▸ WHAT TO PRODUCE
Please rewrite the data as a numbered list, starting with the line containing "The width and" and going on through the line containing "center [264, 460].", skipping any blank lines. Leave the pictures out of your answer.

▸ INPUT FOR THIS TASK
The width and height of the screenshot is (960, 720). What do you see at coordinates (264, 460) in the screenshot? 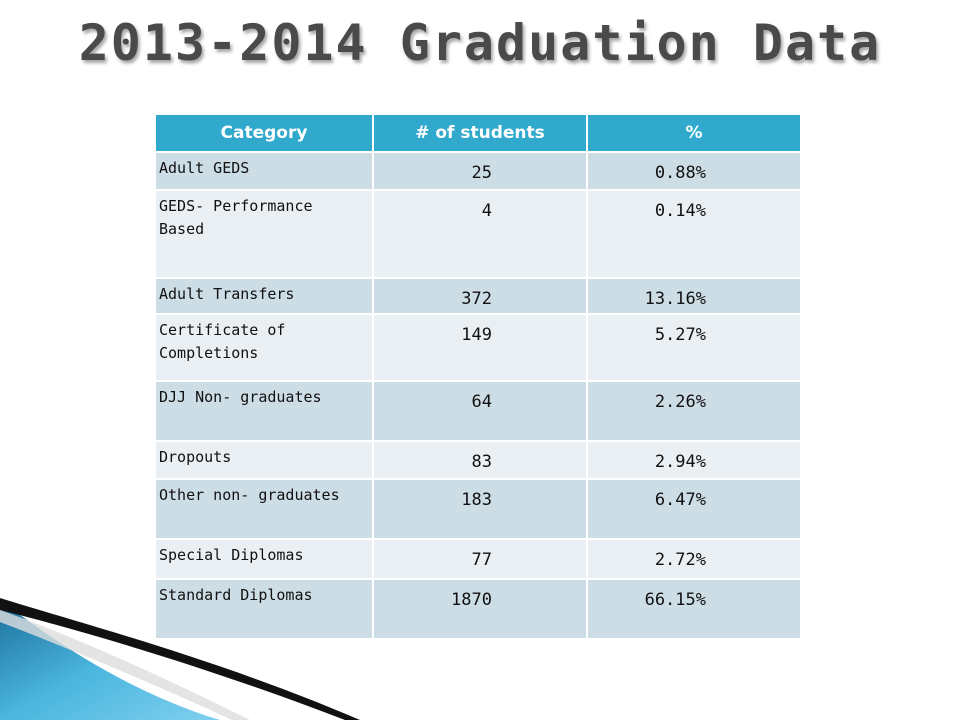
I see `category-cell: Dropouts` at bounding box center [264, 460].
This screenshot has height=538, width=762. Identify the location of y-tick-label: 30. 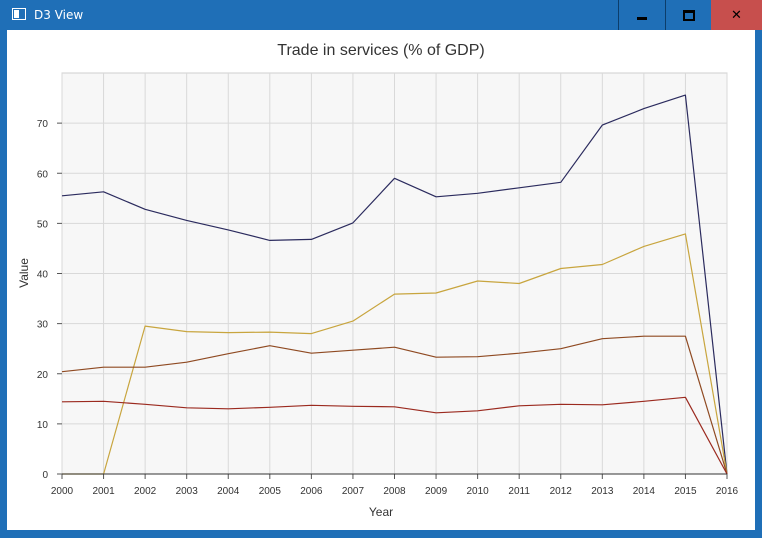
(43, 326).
...
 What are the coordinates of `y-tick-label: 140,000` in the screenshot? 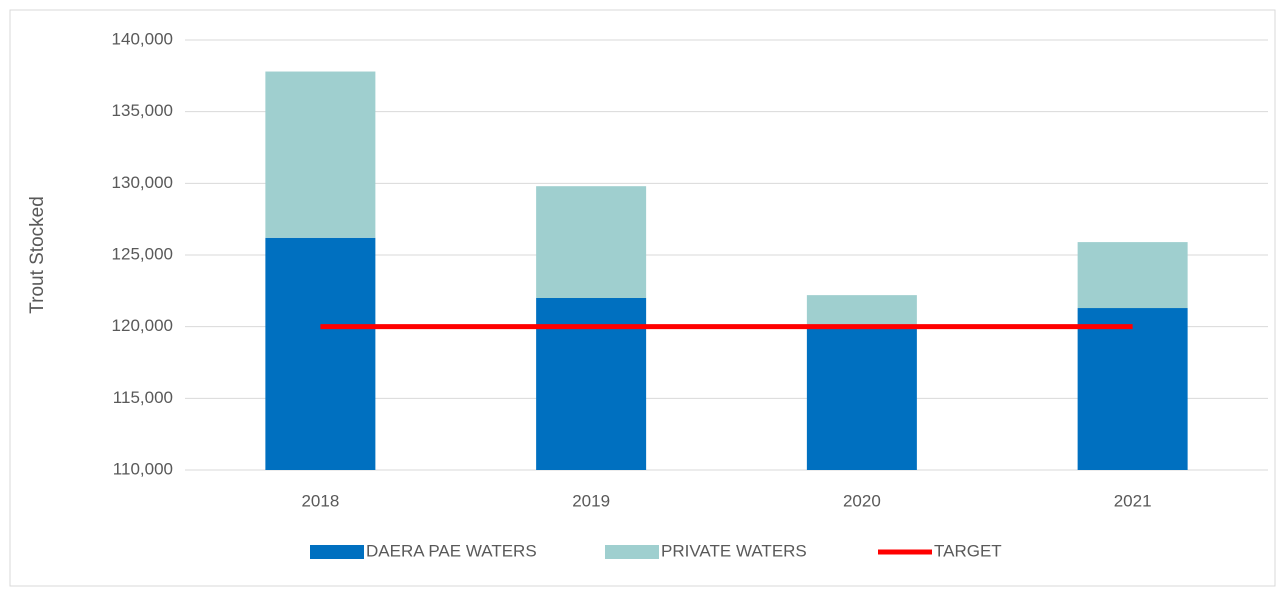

▸ ANSWER TO THE PROBLEM
1. The width and height of the screenshot is (960, 720). What do you see at coordinates (264, 460) in the screenshot? 
2. I see `category-cell: Dropouts` at bounding box center [264, 460].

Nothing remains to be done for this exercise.